Xen guests no longer use _PAGE_IOMAP for this. Instead mfn_to_pfn()
returns the correct PFN by using a combination of the m2p and p2m to
determine if an MFN corresponds to a 1:1 mapping in the the p2m.
Remove _PAGE_IOMAP, replacing it with _PAGE_UNUSED2 to allow for
future uses of the PTE flag.
Signed-off-by: David Vrabel <[email protected]>
Acked-by: "H. Peter Anvin" <[email protected]>
Cc: Thomas Gleixner <[email protected]>
Cc: Ingo Molnar <[email protected]>
Cc: [email protected]
---
This depends on the preceeding Xen changes, so this will be merged via
the Xen tree.
---
arch/x86/include/asm/pgtable_types.h | 12 ++++++------
arch/x86/mm/init_32.c | 2 +-
arch/x86/mm/init_64.c | 2 +-
arch/x86/pci/i386.c | 2 --
arch/x86/xen/enlighten.c | 2 --
5 files changed, 8 insertions(+), 12 deletions(-)
diff --git a/arch/x86/include/asm/pgtable_types.h b/arch/x86/include/asm/pgtable_types.h
index eb3d449..ead3cb7 100644
--- a/arch/x86/include/asm/pgtable_types.h
+++ b/arch/x86/include/asm/pgtable_types.h
@@ -17,7 +17,7 @@
#define _PAGE_BIT_PAT 7 /* on 4KB pages */
#define _PAGE_BIT_GLOBAL 8 /* Global TLB entry PPro+ */
#define _PAGE_BIT_UNUSED1 9 /* available for programmer */
-#define _PAGE_BIT_IOMAP 10 /* flag used to indicate IO mapping */
+#define _PAGE_BIT_UNUSED2 10 /* available for programmer */
#define _PAGE_BIT_HIDDEN 11 /* hidden by kmemcheck */
#define _PAGE_BIT_PAT_LARGE 12 /* On 2MB or 1GB pages */
#define _PAGE_BIT_SPECIAL _PAGE_BIT_UNUSED1
@@ -41,7 +41,7 @@
#define _PAGE_PSE (_AT(pteval_t, 1) << _PAGE_BIT_PSE)
#define _PAGE_GLOBAL (_AT(pteval_t, 1) << _PAGE_BIT_GLOBAL)
#define _PAGE_UNUSED1 (_AT(pteval_t, 1) << _PAGE_BIT_UNUSED1)
-#define _PAGE_IOMAP (_AT(pteval_t, 1) << _PAGE_BIT_IOMAP)

[Tasks]
**a.** Answer these about the _PAGE_IOMAP removal patch:
(i) What flag takes the place of _PAGE_IOMAP?
(ii) Through which tree will the change be merged?
(iii) How many files does the patch change?
**b.** Write the next lines of the _PAGE_IOMAP removal patch, starting after its last line shown.
The rows play no part in what follows.

[Given entries]
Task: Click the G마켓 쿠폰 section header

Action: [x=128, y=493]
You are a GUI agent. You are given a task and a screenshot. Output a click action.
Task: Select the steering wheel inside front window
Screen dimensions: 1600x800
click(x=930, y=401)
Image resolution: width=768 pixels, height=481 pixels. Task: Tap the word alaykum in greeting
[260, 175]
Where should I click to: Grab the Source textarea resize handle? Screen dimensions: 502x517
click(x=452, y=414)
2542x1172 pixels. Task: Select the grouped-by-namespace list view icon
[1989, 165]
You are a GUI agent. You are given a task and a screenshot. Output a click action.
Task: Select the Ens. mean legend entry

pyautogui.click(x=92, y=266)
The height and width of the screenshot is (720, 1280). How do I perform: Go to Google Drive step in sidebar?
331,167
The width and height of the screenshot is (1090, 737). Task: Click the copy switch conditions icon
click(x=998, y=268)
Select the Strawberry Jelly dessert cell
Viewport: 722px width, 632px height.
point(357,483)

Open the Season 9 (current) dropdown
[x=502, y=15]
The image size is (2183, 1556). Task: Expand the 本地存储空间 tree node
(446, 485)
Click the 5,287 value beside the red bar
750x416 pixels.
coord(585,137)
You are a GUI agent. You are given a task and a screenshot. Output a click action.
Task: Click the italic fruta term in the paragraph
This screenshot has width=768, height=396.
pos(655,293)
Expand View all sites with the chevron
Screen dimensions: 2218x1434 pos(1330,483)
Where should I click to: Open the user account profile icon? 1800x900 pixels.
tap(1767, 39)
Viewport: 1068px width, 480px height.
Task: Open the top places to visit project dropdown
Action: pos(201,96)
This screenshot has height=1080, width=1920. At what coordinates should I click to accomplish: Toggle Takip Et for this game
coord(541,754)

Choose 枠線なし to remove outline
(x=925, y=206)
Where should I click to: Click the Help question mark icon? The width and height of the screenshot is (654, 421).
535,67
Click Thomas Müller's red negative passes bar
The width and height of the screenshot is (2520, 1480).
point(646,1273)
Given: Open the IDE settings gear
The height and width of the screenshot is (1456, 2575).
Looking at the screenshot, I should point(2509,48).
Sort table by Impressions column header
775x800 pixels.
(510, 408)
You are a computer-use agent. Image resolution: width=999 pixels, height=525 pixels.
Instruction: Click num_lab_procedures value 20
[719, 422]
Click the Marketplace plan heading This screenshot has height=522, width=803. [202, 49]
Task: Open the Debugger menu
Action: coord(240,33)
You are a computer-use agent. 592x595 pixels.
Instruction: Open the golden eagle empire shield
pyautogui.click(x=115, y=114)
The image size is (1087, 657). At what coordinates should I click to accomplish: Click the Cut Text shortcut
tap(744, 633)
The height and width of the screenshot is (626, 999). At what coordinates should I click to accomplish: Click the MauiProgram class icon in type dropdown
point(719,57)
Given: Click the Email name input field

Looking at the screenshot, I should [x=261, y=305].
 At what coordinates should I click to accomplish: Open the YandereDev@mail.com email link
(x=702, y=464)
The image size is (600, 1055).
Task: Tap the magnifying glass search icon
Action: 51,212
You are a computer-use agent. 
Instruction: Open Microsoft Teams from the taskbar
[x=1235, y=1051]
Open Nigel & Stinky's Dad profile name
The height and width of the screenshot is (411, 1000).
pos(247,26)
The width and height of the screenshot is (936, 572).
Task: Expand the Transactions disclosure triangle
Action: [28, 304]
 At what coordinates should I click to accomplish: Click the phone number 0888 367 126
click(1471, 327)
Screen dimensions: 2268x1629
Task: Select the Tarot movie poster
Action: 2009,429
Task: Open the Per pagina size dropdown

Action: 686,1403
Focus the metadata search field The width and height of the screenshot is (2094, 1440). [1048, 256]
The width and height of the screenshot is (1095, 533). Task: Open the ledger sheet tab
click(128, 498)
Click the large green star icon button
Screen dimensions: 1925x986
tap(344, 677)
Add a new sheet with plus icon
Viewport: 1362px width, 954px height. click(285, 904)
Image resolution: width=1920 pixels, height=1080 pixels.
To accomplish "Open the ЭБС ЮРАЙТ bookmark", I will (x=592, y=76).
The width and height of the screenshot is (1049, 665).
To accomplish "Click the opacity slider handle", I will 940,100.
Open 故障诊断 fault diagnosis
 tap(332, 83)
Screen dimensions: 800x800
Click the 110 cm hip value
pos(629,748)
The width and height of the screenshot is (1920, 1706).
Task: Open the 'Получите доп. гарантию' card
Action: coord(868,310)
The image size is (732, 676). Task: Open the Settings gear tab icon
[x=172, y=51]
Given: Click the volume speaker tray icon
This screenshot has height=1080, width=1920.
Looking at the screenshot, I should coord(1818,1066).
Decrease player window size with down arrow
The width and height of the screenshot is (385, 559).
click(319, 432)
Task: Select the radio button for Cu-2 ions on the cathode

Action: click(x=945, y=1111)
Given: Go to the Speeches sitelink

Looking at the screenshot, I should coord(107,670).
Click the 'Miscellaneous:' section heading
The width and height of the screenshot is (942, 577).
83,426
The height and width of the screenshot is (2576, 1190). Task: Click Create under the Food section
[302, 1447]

[Responses to the tasks]
**a.**
(i) _PAGE_UNUSED2
(ii) The Xen tree
(iii) 5

**b.**
+#define _PAGE_UNUSED2 (_AT(pteval_t, 1) << _PAGE_BIT_UNUSED2)
#define _PAGE_PAT (_AT(pteval_t, 1) << _PAGE_BIT_PAT)
#define _PAGE_PAT_LARGE (_AT(pteval_t, 1) << _PAGE_BIT_PAT_LARGE)
#define _PAGE_SPECIAL (_AT(pteval_t, 1) << _PAGE_BIT_SPECIAL)
@@ -164,10 +164,10 @@
#define __PAGE_KERNEL_LARGE_NOCACHE (__PAGE_KERNEL | _PAGE_CACHE_UC | _PAGE_PSE)
#define __PAGE_KERNEL_LARGE_EXEC (__PAGE_KERNEL_EXEC | _PAGE_PSE)
-#define __PAGE_KERNEL_IO (__PAGE_KERNEL | _PAGE_IOMAP)
-#define __PAGE_KERNEL_IO_NOCACHE (__PAGE_KERNEL_NOCACHE | _PAGE_IOMAP)
-#define __PAGE_KERNEL_IO_UC_MINUS (__PAGE_KERNEL_UC_MINUS | _PAGE_IOMAP)
-#define __PAGE_KERNEL_IO_WC (__PAGE_KERNEL_WC | _PAGE_IOMAP)
+#define __PAGE_KERNEL_IO (__PAGE_KERNEL)
+#define __PAGE_KERNEL_IO_NOCACHE (__PAGE_KERNEL_NOCACHE)
+#define __PAGE_KERNEL_IO_UC_MINUS (__PAGE_KERNEL_UC_MINUS)
+#define __PAGE_KERNEL_IO_WC (__PAGE_KERNEL_WC)
#define PAGE_KERNEL __pgprot(__PAGE_KERNEL)
#define PAGE_KERNEL_RO __pgprot(__PAGE_KERNEL_RO)
diff --git a/arch/x86/mm/init_32.c b/arch/x86/mm/init_32.c
index e395048..af7259c 100644
--- a/arch/x86/mm/init_32.c
+++ b/arch/x86/mm/init_32.c
@@ -537,7 +537,7 @@ static void __init pagetable_init(void)
permanent_kmaps_init(pgd_base);
}
-pteval_t __supported_pte_mask __read_mostly = ~(_PAGE_NX | _PAGE_GLOBAL | _PAGE_IOMAP);
+pteval_t __supported_pte_mask __read_mostly = ~(_PAGE_NX | _PAGE_GLOBAL);
EXPORT_SYMBOL_GPL(__supported_pte_mask);
/* user-defined highmem size */
diff --git a/arch/x86/mm/init_64.c b/arch/x86/mm/init_64.c
index f35c66c..9e6fa6d 100644
--- a/arch/x86/mm/init_64.c
+++ b/arch/x86/mm/init_64.c
@@ -151,7 +151,7 @@ early_param("gbpages", parse_direct_gbpages_on);
* around without checking the pgd every time.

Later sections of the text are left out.